**Passage for review:**
General Practitioners’ Attitudes towards Essential Competencies in End-of-Life Care: A Cross-Sectional Survey.

Authors: Giezendanner S, Jung C, Banderet HR, Otte IC, Gudat H, Haller DM, Elger BS, Zemp E, Bally K


PLoS One. 2017;12(2):e0170168

BACKGROUND: Identifying essential competencies in end-of-life care, as well as general practitioners' (GPs) confidence in these competencies, is essential to guide training and quality improvement efforts in this domain.
AIM: To determine which competencies in end-of-life care are considered important by GPs, to assess GPs' confidence in these competencies in a European context and their reasons to refer terminally ill patients to a specialist.
DESIGN AND SETTING: Cross-sectional postal survey involving a stratified random sample of 2000 GPs in Switzerland in 2014.
METHOD: Survey development was informed by a previous qualitative exploration of relevant end-of-life GP competencies. Main outcome measures were GPs' assessment of the importance of and confidence in 18 attributes of end-of-life care competencies, and reasons for transferring care of terminally-ill patients to a specialist. GP characteristics associated with main outcome measures were tested using multivariate regression models.

**Recorded data:**
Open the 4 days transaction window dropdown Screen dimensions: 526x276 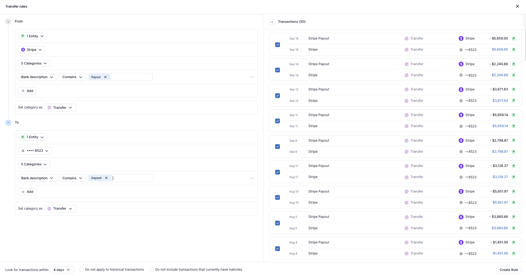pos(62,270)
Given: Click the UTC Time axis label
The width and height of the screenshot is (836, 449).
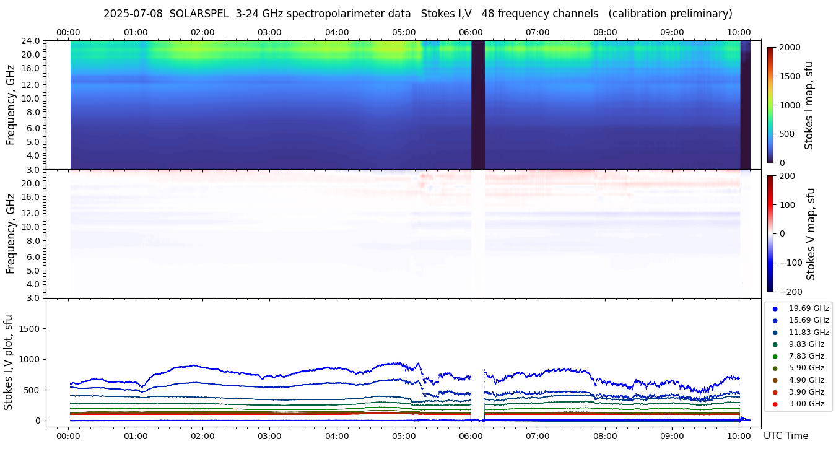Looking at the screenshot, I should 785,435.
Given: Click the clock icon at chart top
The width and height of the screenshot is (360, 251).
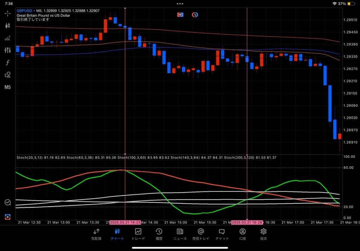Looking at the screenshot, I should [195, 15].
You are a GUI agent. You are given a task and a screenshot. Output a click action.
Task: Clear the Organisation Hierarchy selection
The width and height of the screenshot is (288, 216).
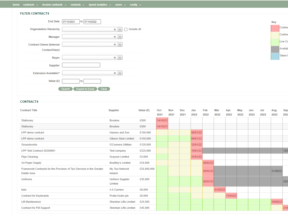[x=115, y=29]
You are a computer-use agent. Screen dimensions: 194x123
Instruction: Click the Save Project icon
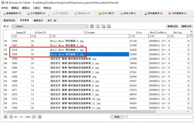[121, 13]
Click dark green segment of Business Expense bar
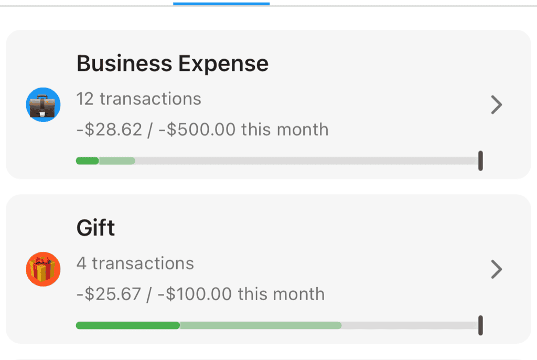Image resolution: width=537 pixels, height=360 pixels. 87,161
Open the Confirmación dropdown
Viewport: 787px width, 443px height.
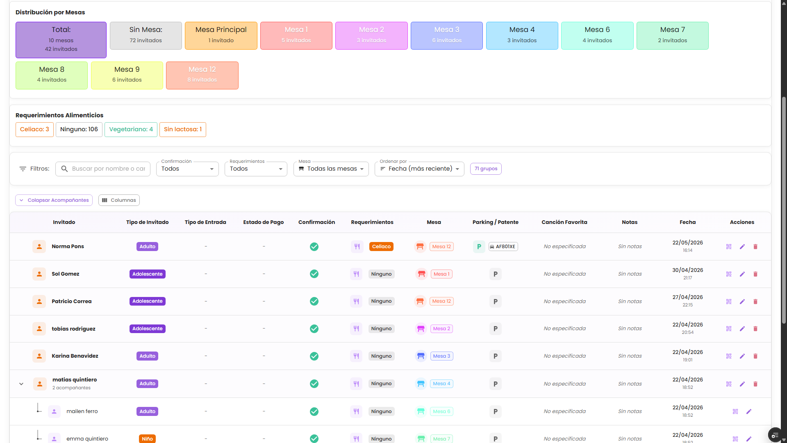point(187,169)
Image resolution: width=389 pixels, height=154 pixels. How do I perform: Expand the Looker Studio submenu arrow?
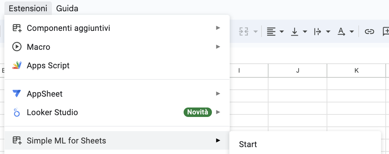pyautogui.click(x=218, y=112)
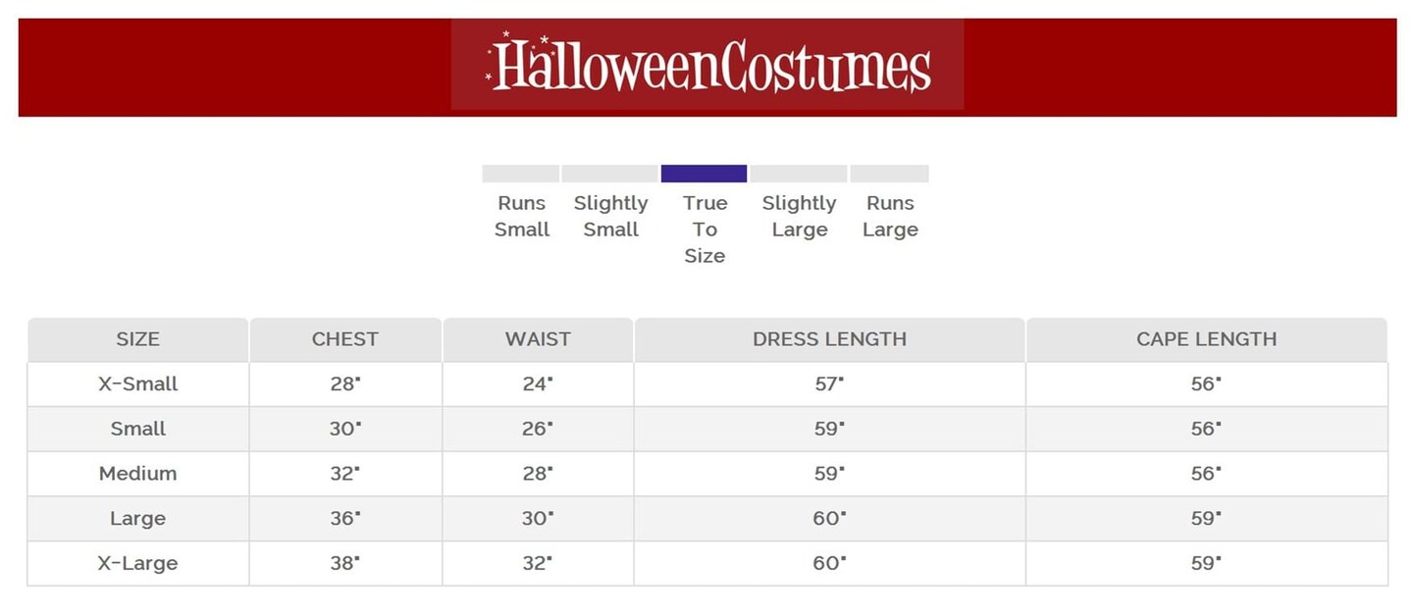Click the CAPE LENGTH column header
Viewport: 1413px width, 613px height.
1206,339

**Assigned task 1:** Please rewrite the paragraph beginning "METHOD: Survey development" in the end-of-life care abstract above the listing as a short bulleted list that keeps its main facts.
**Assigned task 2:** Write a continuation of the end-of-life care abstract above the listing, starting right after its final sentence.

**Written answer 1:**
- A previous qualitative exploration of relevant end-of-life GP competencies informed how the survey was developed.
- Main outcome measures: GPs' assessment of the importance of, and their confidence in, 18 attributes of end-of-life care competencies, and their reasons for transferring care of terminally ill patients to a specialist.
- Multivariate regression models tested which GP characteristics were associated with these outcome measures.

**Written answer 2:**
RESULTS: The response rate was 31%. Ninety-nine percent of GPs considered the recognition and treatment of pain as important, 86% felt confident about it. Few GPs felt confident in cultural (16%), spiritual (38%) and legal end-of-life competencies such as responding to patients seeking assisted suicide (35%) although more than half of the respondents regarded these competencies as important. Most frequent reasons to refer terminally ill patients to a specialist were lack of time (30%), better training of specialists (23%) and end-of-life care being incompatible with other duties (19%). In multiple regression analyses, confidence in end-of-life care was positively associated with GPs' age, practice size, home visits and palliative training.
CONCLUSIONS: GPs considered non-somatic competencies (such as spiritual, cultural, ethical and legal aspects) nearly as important as pain and symptom control. Yet, few GPs felt confident in these non-somatic competencies. These findings should inform training and quality improvement efforts in this domain, in particular for younger, less experienced GPs.